Students participating in Hurricanes Help the Hometown gather at the Rock before heading out to various service sites on Saturday morning. Sarah Hirth // Contributing Photographer
Students participating in Hurricanes Help the Hometown gather at the Rock before heading out to various service sites on Saturday morning. Sarah Hirth // Contributing Photographer
Students participating in Hurricanes Help the Hometown gather at the Rock before heading out to various service sites on Saturday morning. Sarah Hirth // Contributing Photographer

After making it through a week of classes, about 200 students from various campus organizations spent their Saturday morning participating in Hurricanes Help the Hometown (HHTH), a Homecoming event that happens to be one of the longest-standing service days at the University of Miami.

This annual event was planned out six months ahead of Homecoming Week by Hannah Abel, Jackie Safstrom and Sapan Parikh, the chairs of HHTH.

“We go into the community and see which sites are more responsive to student volunteers,” said Parikh, a senior majoring in economics and finance.

Students were welcomed with a T-shirt, a water bottle and bagels before they got on buses that drove to volunteer sites such as the Tropical Audubon Society and the Fruit and Spice Park.

The largest group of students, numbering 102 volunteers, went to the Fruit and Spice Park, a roughly 40-acre garden in Homestead.
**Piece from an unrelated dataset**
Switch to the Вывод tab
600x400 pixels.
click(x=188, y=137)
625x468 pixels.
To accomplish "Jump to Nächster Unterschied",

Founded in the 1940s by Miami-Dade County, Fruit and Spice Park was originally created to showcase Floridian agricultural crops such as citrus fruits and mangoes. However, in the 1980s, a new park manager decided to diversify the park with tropical plants from all over the world. Today, the park boasts more than 2,000 trees, including 120 varieties of mangoes and 60 varieties of bananas.

Guiding the students was Louise King, a park horticulturalist who expressed her gratitude towards the volunteers.

“It’s hard to keep up with 40 acres of plants with a small staff, so when UM volunteers come to help us, it frees our garden staff to do horticultural tasks that involve more skills and knowledge,” King said.

Volunteers marched across the park and pulled out possum vines and air potatoes, plants that compete with trees for sunlight and nutrients. If left unchecked, these plants would grow to cover the canopy of the trees and prevent the trees from obtaining sunlight.

After four hours of hard work, the students gathered around in a circle to discuss how they felt about the service day. Aalekhya Reddam, the Homecoming chair for the Council of International Students and Organizations (COISO), was impressed with the park’s variety of foreign plants, many of which UM’s international students could recognize.

“It was like the whole world condensed in Fruit and Spice Park,” she said.